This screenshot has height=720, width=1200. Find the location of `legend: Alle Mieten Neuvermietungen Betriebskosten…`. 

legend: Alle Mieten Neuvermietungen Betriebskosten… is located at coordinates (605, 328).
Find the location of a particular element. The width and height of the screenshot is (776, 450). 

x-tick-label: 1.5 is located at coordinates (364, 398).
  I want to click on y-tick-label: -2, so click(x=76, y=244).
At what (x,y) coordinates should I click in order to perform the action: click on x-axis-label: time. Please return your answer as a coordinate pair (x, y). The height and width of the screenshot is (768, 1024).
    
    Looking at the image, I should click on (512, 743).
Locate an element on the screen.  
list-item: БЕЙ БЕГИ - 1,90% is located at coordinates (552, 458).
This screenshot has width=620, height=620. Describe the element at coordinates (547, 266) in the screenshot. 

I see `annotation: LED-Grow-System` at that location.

________________________________________

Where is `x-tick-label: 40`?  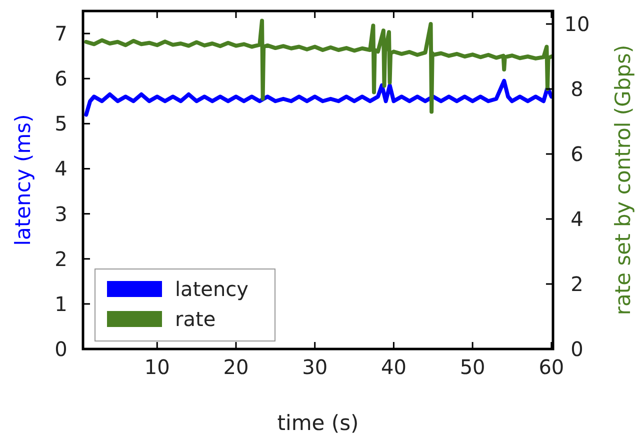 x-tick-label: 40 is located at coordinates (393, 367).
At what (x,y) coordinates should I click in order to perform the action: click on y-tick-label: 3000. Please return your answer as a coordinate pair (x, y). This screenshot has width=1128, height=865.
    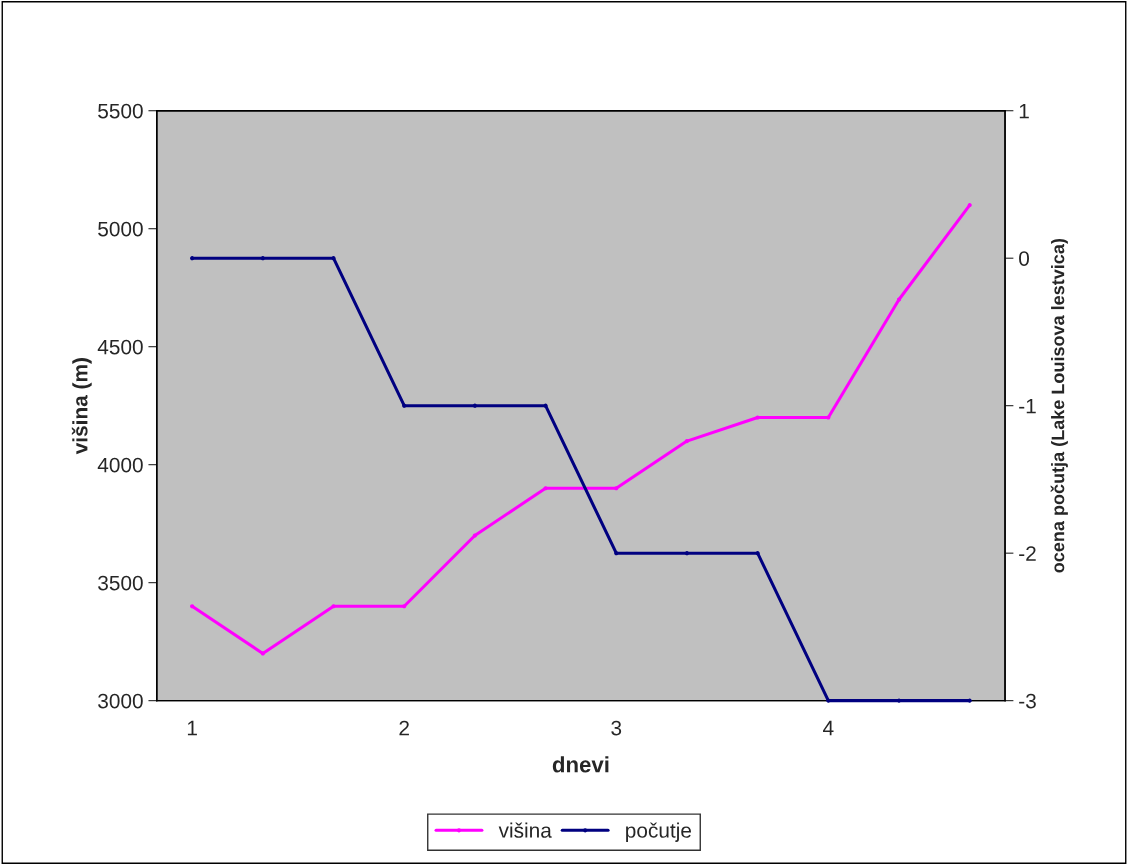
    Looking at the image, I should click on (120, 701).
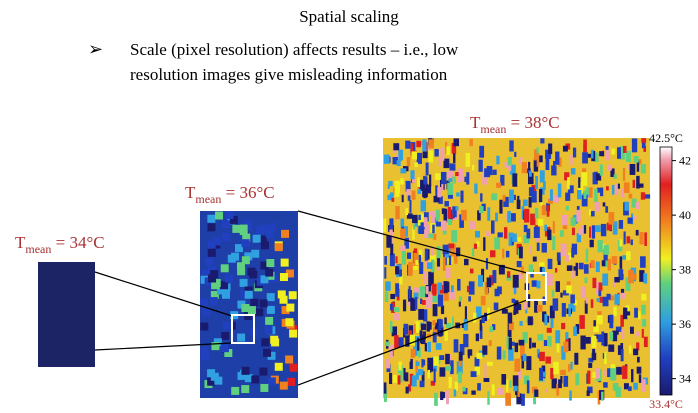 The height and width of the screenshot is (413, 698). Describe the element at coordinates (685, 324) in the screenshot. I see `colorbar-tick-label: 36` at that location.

________________________________________

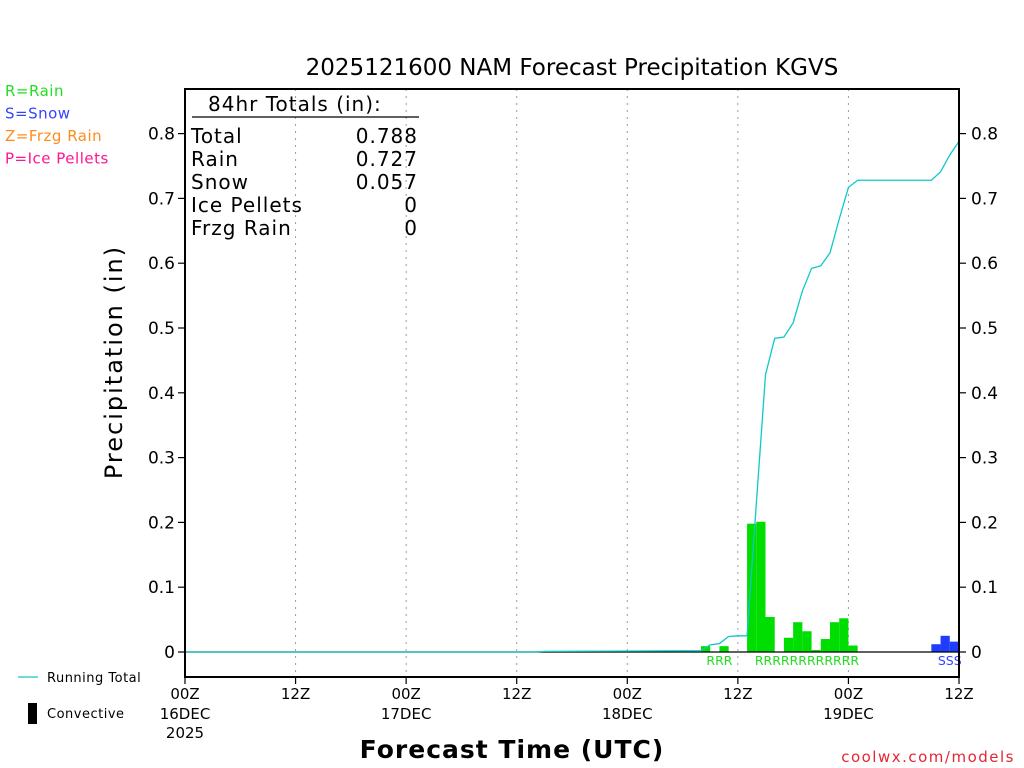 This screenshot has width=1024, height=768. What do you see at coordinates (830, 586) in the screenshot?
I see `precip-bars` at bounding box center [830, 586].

________________________________________

- **Assignment**: Convert the material to a two-column CSV with the headers input and output. Begin at the line that contains "This screenshot has height=720, width=1200." and stop after the line that contains "legend: Alle Mieten Neuvermietungen Betriebskosten… is". Give one row for each input and its output, with each value in a single quoted field and line breaks replaced by spaces.

- **Exercise result**:
input,output
"This screenshot has height=720, width=1200. Find the location of `legend: Alle Mieten Neuvermietungen Betriebskosten…`.","legend: Alle Mieten Neuvermietungen Betriebskosten… is located at coordinates (605, 328)."